Schlafen 5 调控内皮祖细胞修复血管内皮损伤的机制研究

Endothelial progenitor cells（EPCs ）are involved in repairing injured blood vessels, but the mechanism is still unknown and the therapeutic application is limited.Therefore, It is significant to study the function of EPCs in the prevention at early stages of the diseases induced by vascular injury. Previous study has indicated that Schlafen(Slfn) family is involved in regulating the function of EPCs. In our study, we found that Slfn5, a member of Slfn was a key regulator in EPCs proliferation. Further study showed that overexpression of Slfn5 significantly suppressed proliferation of EPCs. With these preliminary results, we hypothesize that Slfn5 affects the function of EPCs in the repair process after vascular injury.

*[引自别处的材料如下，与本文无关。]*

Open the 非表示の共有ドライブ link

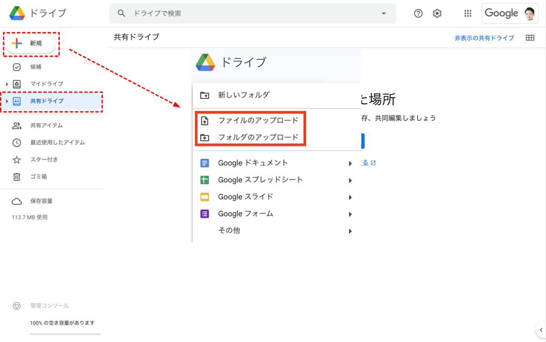[484, 38]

To explore the effect and mechanism of the proliferation, migration, adhesion and differentiation of EPCs induced by Slfn5 during vascular repair, we would study it by in vitro cell culture and establishment of carotid artery balloon injury model, using RNA interference, gene transfer, RNA Seq technology, etc. These findings will provide a new mechanism for modulating proliferation, migration, differentiation of EPCs. Slfn5 would be a new therapeutic target for vascular repair by EPCs ,which will provide a theoretical basis for clinical prevention of the diseases induced by vascular injury.

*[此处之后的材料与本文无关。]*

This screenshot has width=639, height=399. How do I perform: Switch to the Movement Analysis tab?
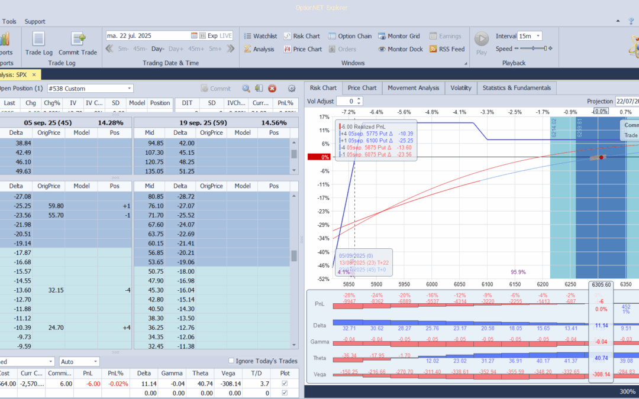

内皮祖细胞(EPCs)能促进血管损伤性疾病的内皮修复,但其机制尚不清楚，继而影响其临床应用的进展。因此，深入研究EPCs的内皮修复机制对防治血管损伤性疾病有重要临床价值。研究发现，细胞周期基因Schlafen（Slfn）家族与EPCs的血管修复能力有关。我们的前期研究显示，Slfn5在EPCs 表达，在EPCs增加Slfn5基因的表达，可抑制EPCs的增殖。据此，本项目提出Slfn5可能影响EPCs的内皮修复能力的假设。通过体外原代细胞培养及建立颈动脉球囊损伤模型，运用基因转染、RNA干扰、3-H掺入法、RNA测序等方法，研究Slfn5对EPCs增殖、迁移、粘附、分化的影响及对损伤血管内皮修复的作用，阐明Slfn5调节EPCs功能的机制，为临床防治血管损伤性疾病奠定理论基础，可望揭示Slfn5是介导EPCs治疗血管损伤性疾病的新靶点。

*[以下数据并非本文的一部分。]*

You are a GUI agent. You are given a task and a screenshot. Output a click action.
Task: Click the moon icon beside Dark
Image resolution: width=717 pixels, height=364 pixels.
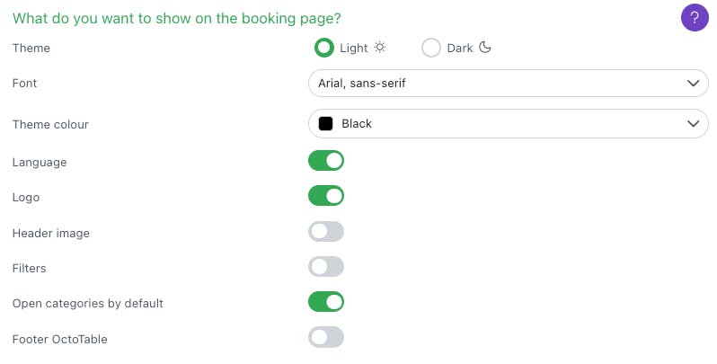click(485, 48)
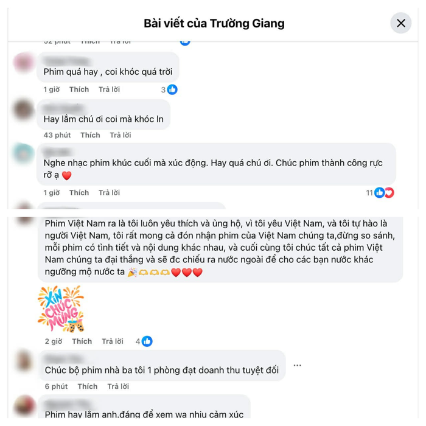The width and height of the screenshot is (426, 426).
Task: Click the heart reaction beside 11 likes
Action: (389, 193)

内皮祖细胞(EPCs)能促进血管损伤性疾病的内皮修复,但其机制尚不清楚，继而影响其临床应用的进展。因此，深入研究EPCs的内皮修复机制对防治血管损伤性疾病有重要临床价值。研究发现，细胞周期基因Schlafen（Slfn）家族与EPCs的血管修复能力有关。我们的前期研究显示，Slfn5在EPCs 表达，过表达Slfn5基因可抑制EPCs的增殖。因此，本研究在离体细胞水平观察Slfn5对EPCs增殖、粘附能力、迁移、血管环成形能力的影响，在动物实验水平研究Slfn5调控EPCs修复损伤血管内皮的作用，结果发现:在EPCs过表达Slfn 5基因，明显抑制EPCs的增殖、迁移、血管环形成能力，反之，在EPCs减弱Slfn 5基因的表达，明显促进EPCs的增殖、迁移、血管环形成能力。在在体颈动脉球囊损伤的动物模型上，移植过表达Slfn 5质粒的EPCs，结果发现在血管损伤后14天及21天，血管的再内皮化功能减弱，反之，移植干扰Slfn 5质粒的EPCs组，血管的再内皮化功能增强。以上结果表明，Slfn 5参与EPCs介导的血管损伤修复过程。为临床防治血管损伤性疾病奠定理论基础，可望揭示Slfn5是介导EPCs治疗血管损伤性疾病的新靶点。